Items have always had a dominant hand in battles, whether it be berries or potions or healing items. Nowadays there are items tailored for battling. Items like the Choice Band, Choice Scarf, Lum Berry, White Herb, Assault Vest, and the list goes on and on. Let's take a look at some of these items.

The Choice Band is an item that raises a Pokémon's Attack by 50%, but only restricts the wearer to only using the first attack it makes. So, if a Tyranitar was wearing a Choice Band, and the first move it uses is Stone Edge, it's only allowed to use Stone Edge while it's on the field. This is negated when the Pokémon switches out.

A Lum Berry cures any status problem a Pokémon has. Is your Pokémon poisoned? Lum Berry's got you covered. Asleep? Lum Berry will wake it up. The only draw back is that it's single use, and it's a hold item so it's used automatically. Consider it a Get Out Of Jail Free card.

A White Herb is a more interesting item. If a Pokémon's stats were reduced by say Intimidate or Tail Whip, those stats are brought back to their normal state. This item works well in conjunction with the Pokémon Cloyster and here's why. Cloyster has access to a move called Shell Smash, a relatively new move that boosts Attack, Special Attack, and Speed and decreases Defense and Special Defense. When it holds a White Herb, its defensive stats are brought back to normal, but the boosted stats don't change. It's an interesting item to keep in mind if a Pokémon on your team has Shell Smash.

SECTION V (whew this is a long guide): Understanding Roles

So you have moves, natures, and items all picked out, now let's find a place for your Pokémon.

You have six slots for Pokémon, so every one counts. There are five basic roles for your team can fill: Sweeper, Cleric, Tank, Wall, and Support.

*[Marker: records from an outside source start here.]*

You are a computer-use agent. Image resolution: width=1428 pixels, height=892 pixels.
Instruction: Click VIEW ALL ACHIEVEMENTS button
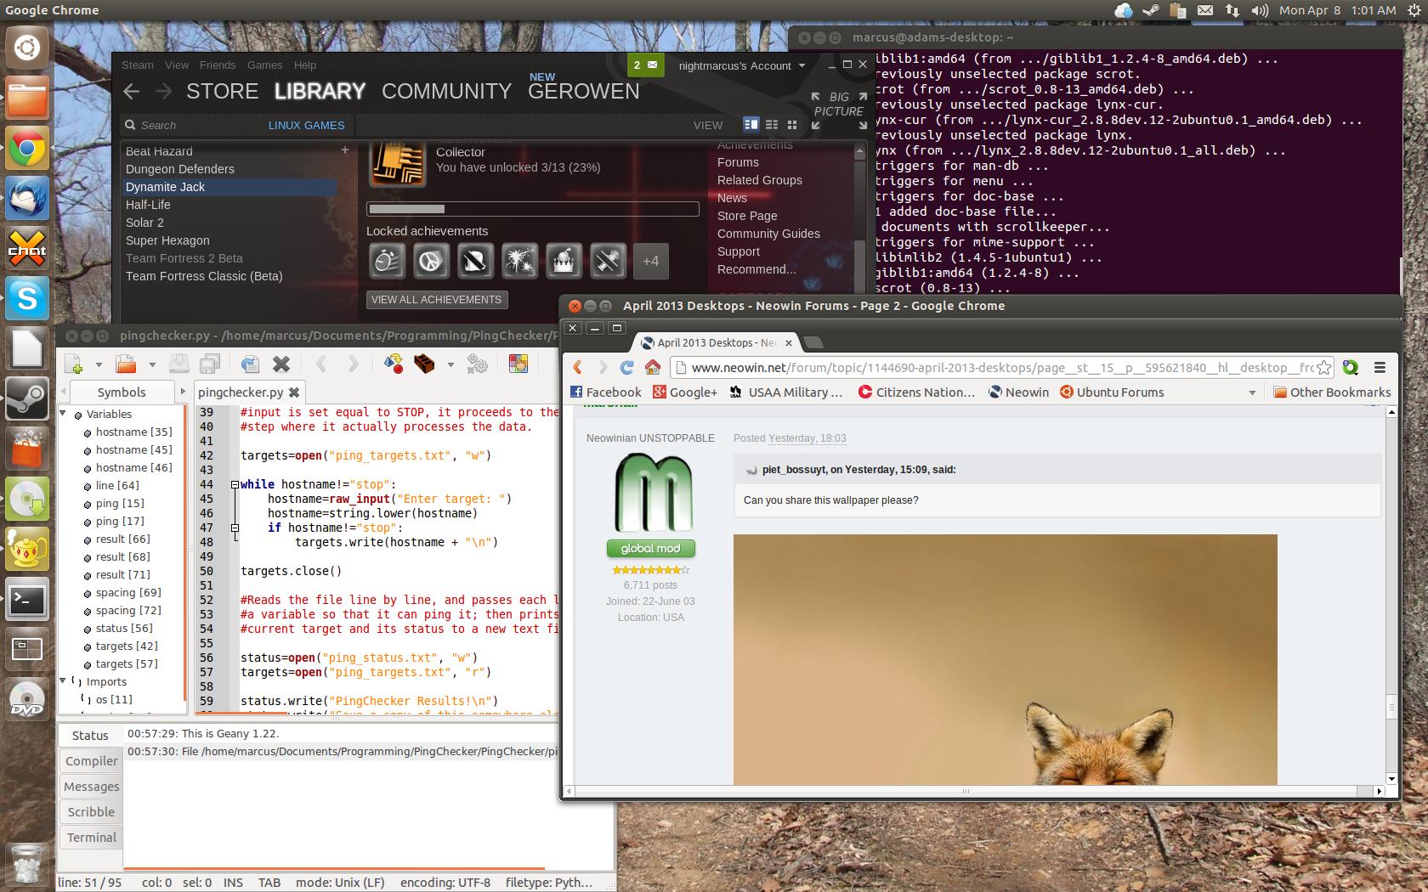tap(436, 300)
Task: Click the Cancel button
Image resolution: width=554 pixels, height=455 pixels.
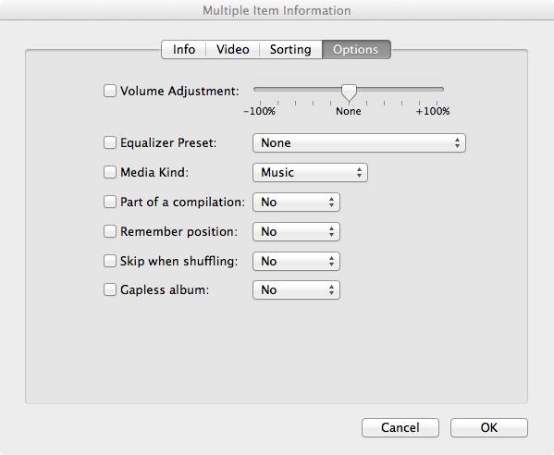Action: (x=400, y=428)
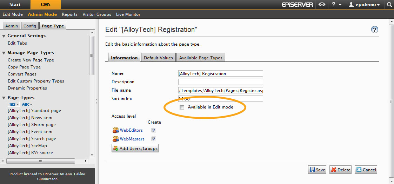The width and height of the screenshot is (394, 184).
Task: Sort page types by index (123)
Action: click(x=13, y=104)
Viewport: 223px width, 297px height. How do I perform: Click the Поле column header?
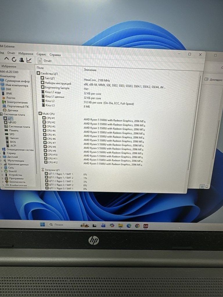(x=40, y=68)
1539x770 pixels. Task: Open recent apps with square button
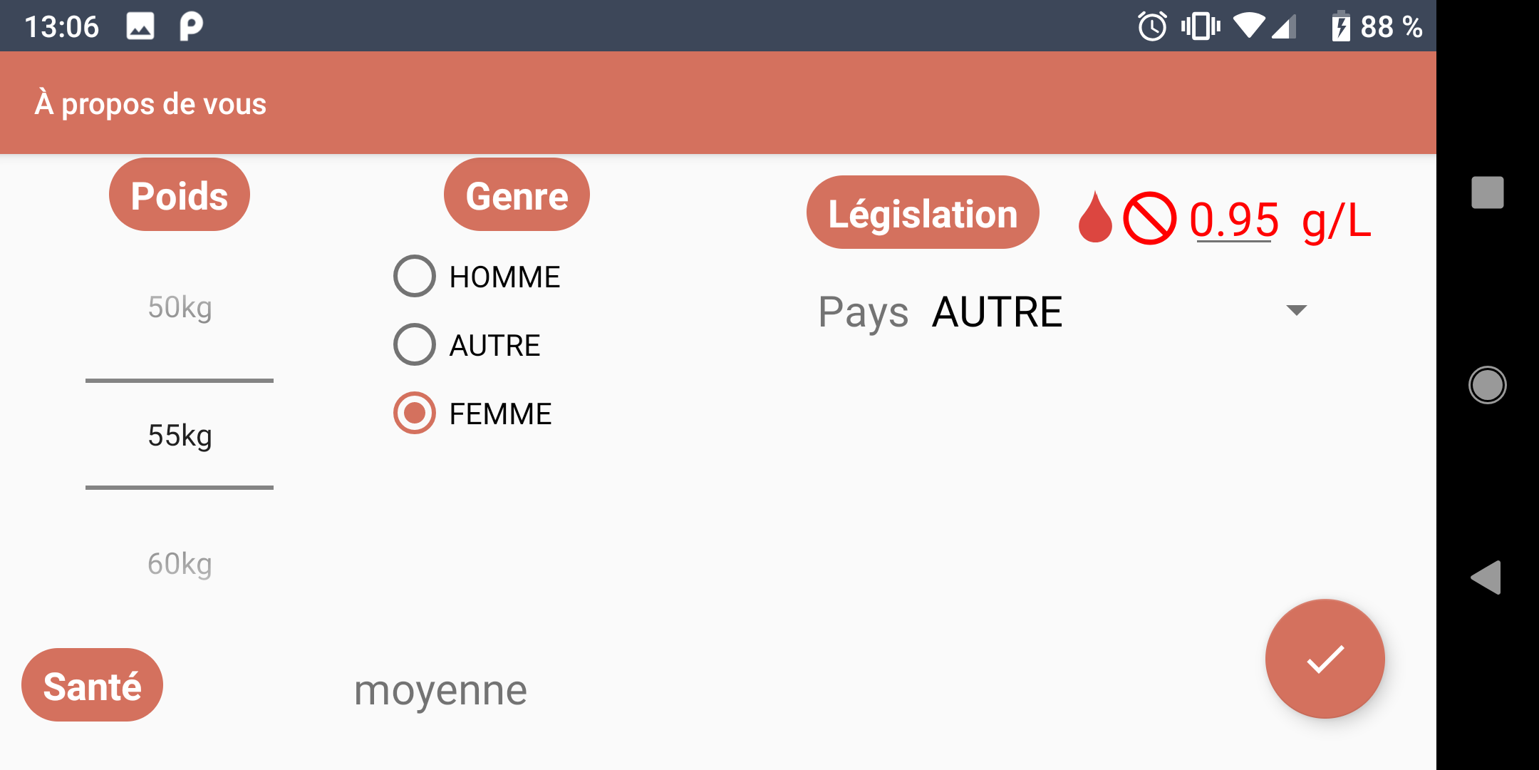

A sweeper is the Pokémon that will probably do the most KOing on your team. They come in two flavors: Physical, like Scizor, and Special, like Alakazam. They can be characterized by high offensive stats like Attack, Special Attack, and Speed. Unfortunately most of them lack excellent defensive stats, making them very fragile.

A cleric is the Pokémon that keeps your party alive. It can possess various healing moves as well as respectable defensive stats (mostly specially defensive). Keeping this Pokémon alive shouldn't be a problem, but there will be various hazards you'll need to keep in mind, depending on the Pokémon acting as the cleric. Sylveon here is a great example.

A tank is a Pokémon that can dish out as much punishment as it takes. This Pokémon can be characterized by high attack and defensive stats, like Aggron here. Despite being able to take hits like champs, it's very common that these tanks lack any recovery moves like Wish or Recover, as well as a lack of high speed.

A wall is a Pokémon whose sole purpose is to stop all if any momentum your opponent has. Walls can be characterized by monster HP stats and stellar defenses. Walls also come in Special and Physical flavors. You use them to disrupt your opponent and keep them from sweeping your team. However switching in can be very dangerous, so proceed with caution for the most effective use. As shocking as it may sound, Chansey is actually a notoriously stellar special wall as well as its evolved form Blissey.

The support has the job of making field conditions favorable for you and unfavorable for your opponent. This could include using entry hazards like Stealth Rock or Toxic Spikes, status moves like Toxic or Thunder Wave, or moves like Defog and Rapid Spin. Set em up so another Pokémon can knock them down.

So that's the guide! Let me know if you want me to make a more in depth guide or a sequel to this beginner's guide.